Retype the material below without alteration, beginning with its first line and ending with the line that contains "Heiligenstadt (242, 2418)", both lines included.

Dataset rows
________________________
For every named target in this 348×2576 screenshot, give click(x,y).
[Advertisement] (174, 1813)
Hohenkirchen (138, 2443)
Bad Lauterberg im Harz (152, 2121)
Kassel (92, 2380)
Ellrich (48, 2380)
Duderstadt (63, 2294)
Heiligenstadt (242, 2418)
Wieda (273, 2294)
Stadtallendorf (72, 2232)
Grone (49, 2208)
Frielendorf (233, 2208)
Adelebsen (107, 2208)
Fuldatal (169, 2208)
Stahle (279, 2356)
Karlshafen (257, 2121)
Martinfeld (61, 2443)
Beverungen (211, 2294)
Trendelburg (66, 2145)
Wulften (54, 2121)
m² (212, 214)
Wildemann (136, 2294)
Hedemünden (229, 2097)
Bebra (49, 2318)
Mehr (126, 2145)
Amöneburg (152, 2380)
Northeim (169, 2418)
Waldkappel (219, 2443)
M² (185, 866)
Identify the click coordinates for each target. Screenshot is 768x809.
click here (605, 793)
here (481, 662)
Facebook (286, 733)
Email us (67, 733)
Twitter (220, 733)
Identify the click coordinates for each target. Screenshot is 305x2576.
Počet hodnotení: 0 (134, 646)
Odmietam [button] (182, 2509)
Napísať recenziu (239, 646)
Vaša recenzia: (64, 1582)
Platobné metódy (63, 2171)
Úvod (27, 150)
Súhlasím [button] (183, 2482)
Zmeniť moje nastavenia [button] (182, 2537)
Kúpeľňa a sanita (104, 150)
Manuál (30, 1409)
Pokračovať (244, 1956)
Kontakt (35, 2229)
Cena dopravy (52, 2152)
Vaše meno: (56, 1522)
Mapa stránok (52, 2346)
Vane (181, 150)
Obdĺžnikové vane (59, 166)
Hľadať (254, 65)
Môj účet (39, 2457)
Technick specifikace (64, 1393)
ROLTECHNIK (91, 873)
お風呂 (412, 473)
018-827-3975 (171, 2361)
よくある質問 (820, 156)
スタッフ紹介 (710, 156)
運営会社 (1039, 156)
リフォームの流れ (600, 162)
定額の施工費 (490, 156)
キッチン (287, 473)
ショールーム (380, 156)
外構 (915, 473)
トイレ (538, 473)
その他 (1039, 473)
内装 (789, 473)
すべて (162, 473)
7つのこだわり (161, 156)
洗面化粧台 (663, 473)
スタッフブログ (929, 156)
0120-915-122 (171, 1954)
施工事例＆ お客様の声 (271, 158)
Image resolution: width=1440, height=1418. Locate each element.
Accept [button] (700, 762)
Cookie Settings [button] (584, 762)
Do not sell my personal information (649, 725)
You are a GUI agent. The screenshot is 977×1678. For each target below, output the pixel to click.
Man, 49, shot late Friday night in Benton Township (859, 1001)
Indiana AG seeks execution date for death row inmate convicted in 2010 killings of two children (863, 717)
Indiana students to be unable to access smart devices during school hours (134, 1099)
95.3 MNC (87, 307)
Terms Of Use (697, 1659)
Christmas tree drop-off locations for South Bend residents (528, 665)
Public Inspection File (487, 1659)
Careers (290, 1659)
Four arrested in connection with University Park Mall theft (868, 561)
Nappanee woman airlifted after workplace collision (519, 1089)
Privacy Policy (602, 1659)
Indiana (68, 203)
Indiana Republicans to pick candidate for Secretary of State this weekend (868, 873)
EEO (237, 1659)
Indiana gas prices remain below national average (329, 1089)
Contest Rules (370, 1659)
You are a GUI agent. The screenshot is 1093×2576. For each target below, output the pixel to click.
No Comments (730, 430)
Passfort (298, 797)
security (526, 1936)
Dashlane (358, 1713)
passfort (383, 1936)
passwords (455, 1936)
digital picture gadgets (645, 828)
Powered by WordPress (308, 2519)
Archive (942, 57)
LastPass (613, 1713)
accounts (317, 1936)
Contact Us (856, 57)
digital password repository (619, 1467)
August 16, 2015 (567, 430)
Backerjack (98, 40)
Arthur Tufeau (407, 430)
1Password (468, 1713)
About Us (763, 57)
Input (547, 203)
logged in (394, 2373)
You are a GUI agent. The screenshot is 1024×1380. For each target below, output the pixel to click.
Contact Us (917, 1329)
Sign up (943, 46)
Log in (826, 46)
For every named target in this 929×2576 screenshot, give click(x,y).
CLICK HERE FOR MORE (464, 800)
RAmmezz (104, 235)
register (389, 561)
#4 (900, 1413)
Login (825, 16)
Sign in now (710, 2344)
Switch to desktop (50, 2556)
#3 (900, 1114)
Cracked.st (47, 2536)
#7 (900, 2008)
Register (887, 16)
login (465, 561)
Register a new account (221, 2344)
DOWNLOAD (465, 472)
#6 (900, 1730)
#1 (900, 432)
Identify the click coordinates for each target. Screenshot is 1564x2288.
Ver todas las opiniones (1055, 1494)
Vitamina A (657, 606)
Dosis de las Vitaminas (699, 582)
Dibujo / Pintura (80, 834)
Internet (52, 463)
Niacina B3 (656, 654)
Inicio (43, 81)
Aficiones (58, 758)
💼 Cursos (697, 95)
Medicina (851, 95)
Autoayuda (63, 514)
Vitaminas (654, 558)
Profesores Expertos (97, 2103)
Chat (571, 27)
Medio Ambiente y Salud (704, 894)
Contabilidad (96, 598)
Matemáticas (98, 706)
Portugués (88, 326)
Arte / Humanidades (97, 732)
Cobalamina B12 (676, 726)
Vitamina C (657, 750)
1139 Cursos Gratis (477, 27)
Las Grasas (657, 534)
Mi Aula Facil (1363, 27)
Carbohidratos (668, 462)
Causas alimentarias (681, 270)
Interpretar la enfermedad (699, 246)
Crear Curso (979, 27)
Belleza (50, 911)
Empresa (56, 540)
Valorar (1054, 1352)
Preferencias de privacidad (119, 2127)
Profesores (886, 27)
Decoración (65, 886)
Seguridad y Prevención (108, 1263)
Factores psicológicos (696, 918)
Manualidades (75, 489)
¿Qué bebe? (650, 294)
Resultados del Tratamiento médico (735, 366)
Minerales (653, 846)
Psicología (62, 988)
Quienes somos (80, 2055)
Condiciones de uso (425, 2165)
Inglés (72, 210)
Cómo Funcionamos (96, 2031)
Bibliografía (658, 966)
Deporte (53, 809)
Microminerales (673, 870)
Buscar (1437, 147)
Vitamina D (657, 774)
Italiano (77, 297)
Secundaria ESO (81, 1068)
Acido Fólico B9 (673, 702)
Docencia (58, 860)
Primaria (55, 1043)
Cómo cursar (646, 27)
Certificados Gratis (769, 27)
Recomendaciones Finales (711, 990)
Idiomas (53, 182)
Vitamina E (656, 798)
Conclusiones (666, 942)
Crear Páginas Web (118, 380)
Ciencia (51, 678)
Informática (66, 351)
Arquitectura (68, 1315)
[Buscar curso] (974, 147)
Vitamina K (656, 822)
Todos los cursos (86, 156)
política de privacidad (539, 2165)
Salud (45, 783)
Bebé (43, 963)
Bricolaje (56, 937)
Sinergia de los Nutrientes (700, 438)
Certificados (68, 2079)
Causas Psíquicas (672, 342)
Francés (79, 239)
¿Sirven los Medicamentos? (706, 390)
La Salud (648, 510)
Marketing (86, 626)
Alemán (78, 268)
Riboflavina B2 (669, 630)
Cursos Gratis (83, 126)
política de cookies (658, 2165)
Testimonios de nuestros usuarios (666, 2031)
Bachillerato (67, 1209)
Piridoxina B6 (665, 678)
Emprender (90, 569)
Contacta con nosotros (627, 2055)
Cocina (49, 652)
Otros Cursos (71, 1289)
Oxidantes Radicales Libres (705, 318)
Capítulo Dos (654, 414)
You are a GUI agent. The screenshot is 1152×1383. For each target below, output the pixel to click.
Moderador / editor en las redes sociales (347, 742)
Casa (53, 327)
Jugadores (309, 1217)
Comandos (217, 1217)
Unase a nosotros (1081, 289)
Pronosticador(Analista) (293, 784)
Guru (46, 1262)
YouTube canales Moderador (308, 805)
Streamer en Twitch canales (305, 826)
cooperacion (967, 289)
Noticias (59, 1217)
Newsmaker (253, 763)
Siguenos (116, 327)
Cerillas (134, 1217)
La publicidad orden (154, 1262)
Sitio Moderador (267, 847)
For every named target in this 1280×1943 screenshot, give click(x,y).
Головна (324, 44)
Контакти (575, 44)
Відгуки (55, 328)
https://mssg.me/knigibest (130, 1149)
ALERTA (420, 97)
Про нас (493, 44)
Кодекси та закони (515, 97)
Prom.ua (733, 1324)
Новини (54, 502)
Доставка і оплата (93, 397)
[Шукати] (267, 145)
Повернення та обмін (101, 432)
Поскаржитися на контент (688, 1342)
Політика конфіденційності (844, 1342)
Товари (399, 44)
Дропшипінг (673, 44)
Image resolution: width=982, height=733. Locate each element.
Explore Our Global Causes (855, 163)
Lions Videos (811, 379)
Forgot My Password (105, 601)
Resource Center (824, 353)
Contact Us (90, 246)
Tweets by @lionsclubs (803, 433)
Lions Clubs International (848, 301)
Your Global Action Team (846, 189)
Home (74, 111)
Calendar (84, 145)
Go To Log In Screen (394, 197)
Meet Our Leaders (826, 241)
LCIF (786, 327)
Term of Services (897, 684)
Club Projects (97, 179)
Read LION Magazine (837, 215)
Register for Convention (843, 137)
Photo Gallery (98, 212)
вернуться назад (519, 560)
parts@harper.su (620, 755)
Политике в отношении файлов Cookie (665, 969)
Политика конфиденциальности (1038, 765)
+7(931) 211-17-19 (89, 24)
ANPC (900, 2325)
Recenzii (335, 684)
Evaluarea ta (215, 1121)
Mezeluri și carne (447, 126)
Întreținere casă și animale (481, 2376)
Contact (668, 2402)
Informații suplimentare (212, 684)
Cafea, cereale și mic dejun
________________________
Answer to the exercise:
For every named target in this 348×2576 screenshot, give click(x,y).
[Advertisement] (174, 1813)
Hohenkirchen (138, 2443)
Bad Lauterberg im Harz (152, 2121)
Kassel (92, 2380)
Ellrich (48, 2380)
Duderstadt (63, 2294)
Heiligenstadt (242, 2418)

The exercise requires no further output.